Acta ophthalmologica

PubMedID: 25619801

Park JW, Jung HH, Heo H, Park SW. Validity of the temporal-to-nasal macular ganglion cell-inner plexiform layer thickness ratio as a diagnostic parameter in early glaucoma. Acta Ophthalmol. 2015;.
PURPOSE
To evaluate the diagnostic validity of temporal-to-nasal macular ganglion cell-inner plexiform layer thickness (TNM) ratio using Cirrus high definition-optical coherence tomography (HD-OCT) in patients with early glaucomatous damage.

METHODS
Enrolled participants included 130 normal controls, 50 patients with preperimetric glaucoma and 106 patients with early glaucoma. The patients with early glaucoma were classified into two subgroups according to the pattern of the visual field (VF) defects: the paracentral scotoma (PCS, n = 54) and the peripheral scotoma (PPS, n = 52). The thickness of the macular ganglion cell-inner plexiform layer (mGCIPL) and circumpapillary retinal nerve fibre layer (cpRNFL) was measured by Cirrus HD-OCT, and the average, superior and inferior TNM ratio was calculated. The average TNM ratio is a sum of superotemporal and inferotemporal mGCIPL thicknesses divided by the sum of superonasal and inferonasal mGCIPL thicknesses. Area under the receiver operating characteristic curve (AROC) of each parameter was compared between the groups.

RESULTS
The parameter with the best AROC was the average TNM ratio and inferotemporal mGCIPL thickness in the PCS group and average cpRNFL thickness in the PPS group.

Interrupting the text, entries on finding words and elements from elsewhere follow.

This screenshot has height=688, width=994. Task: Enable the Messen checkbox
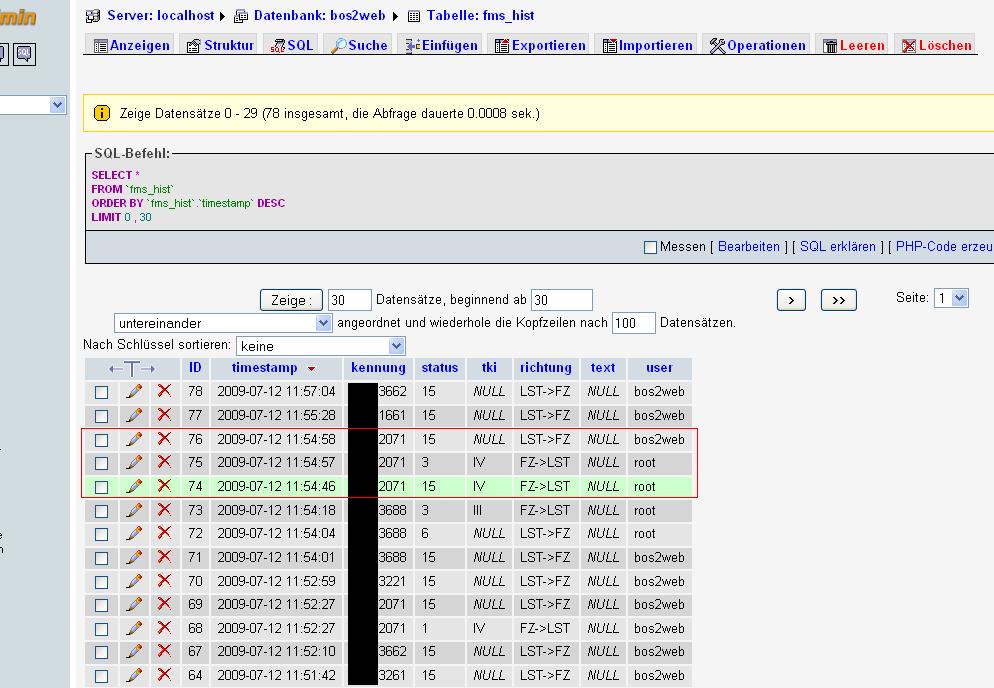click(650, 247)
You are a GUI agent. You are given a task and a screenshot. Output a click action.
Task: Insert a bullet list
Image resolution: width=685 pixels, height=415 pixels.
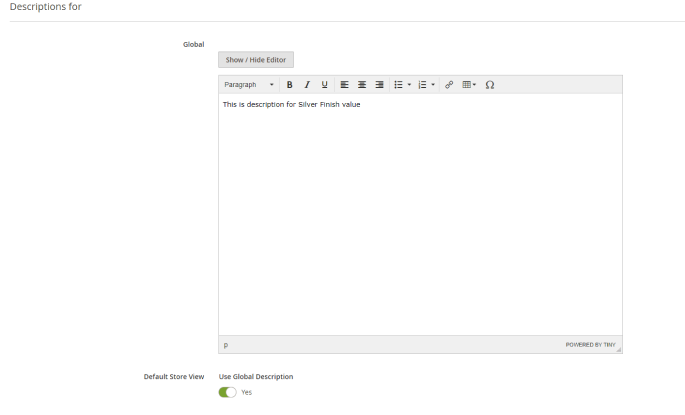[398, 85]
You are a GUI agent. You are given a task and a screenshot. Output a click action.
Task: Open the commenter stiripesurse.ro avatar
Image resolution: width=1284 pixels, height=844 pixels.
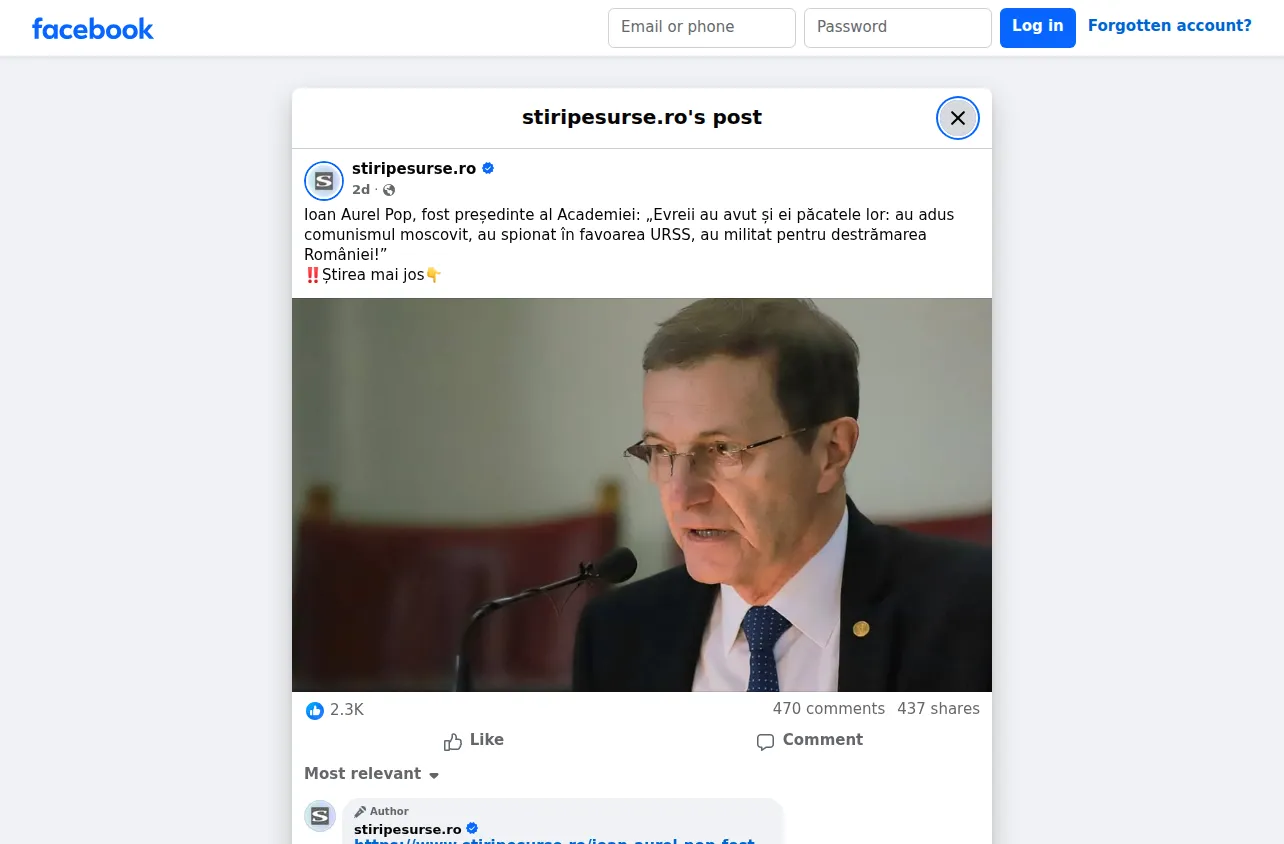pos(320,816)
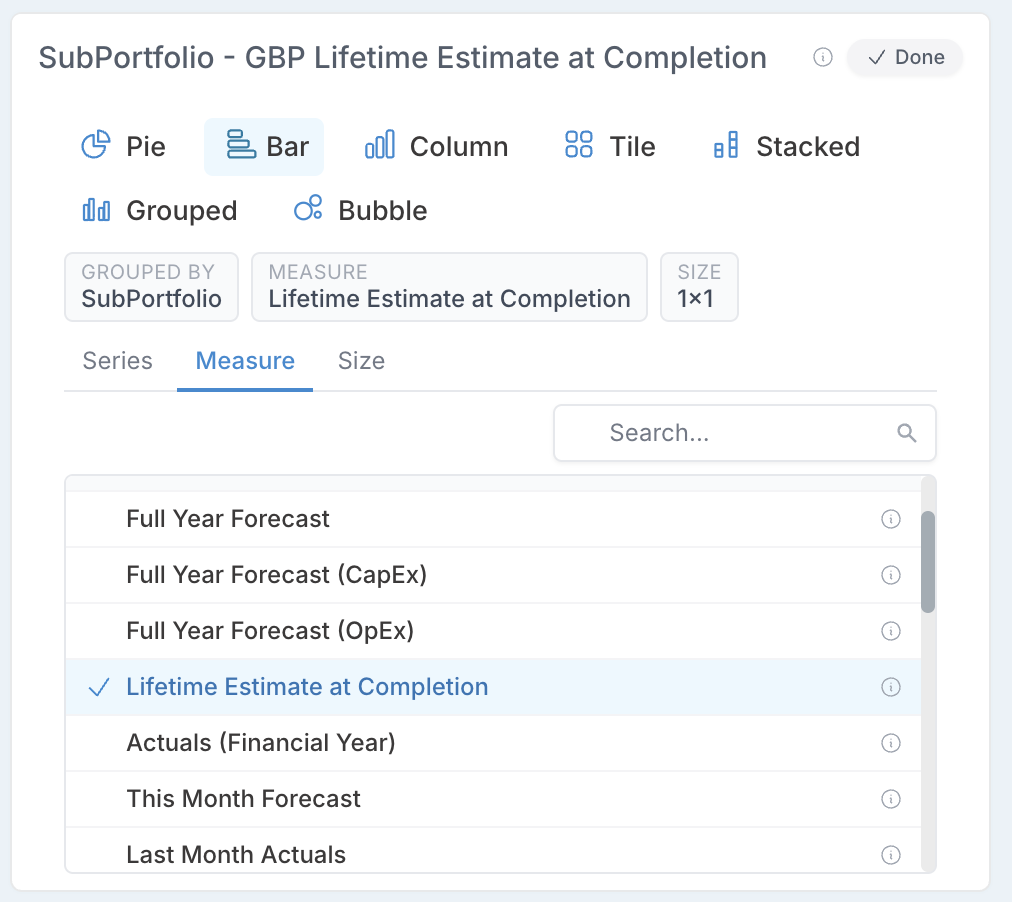Choose Actuals (Financial Year) measure
Screen dimensions: 1012x902
(493, 743)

The AROCs of the average, superior and inferior TNM ratio (p < 0.001, p = 0.007 and p < 0.001, respectively), minimum, average, inferotemporal and inferior mGCIPL thickness (p = 0.004, p = 0.003, p = 0.002 and p = 0.001, respectively) of the PCS were significantly higher than those of the PPS. However, the AROCs of the all cpRNFL thickness parameters did not show statistically significant differences between two subgroups.

CONCLUSION
Asymmetry of temporal-to-nasal mGCIPL thickness could be an important parameter in the diagnosis of early glaucoma with paracentral VF defects.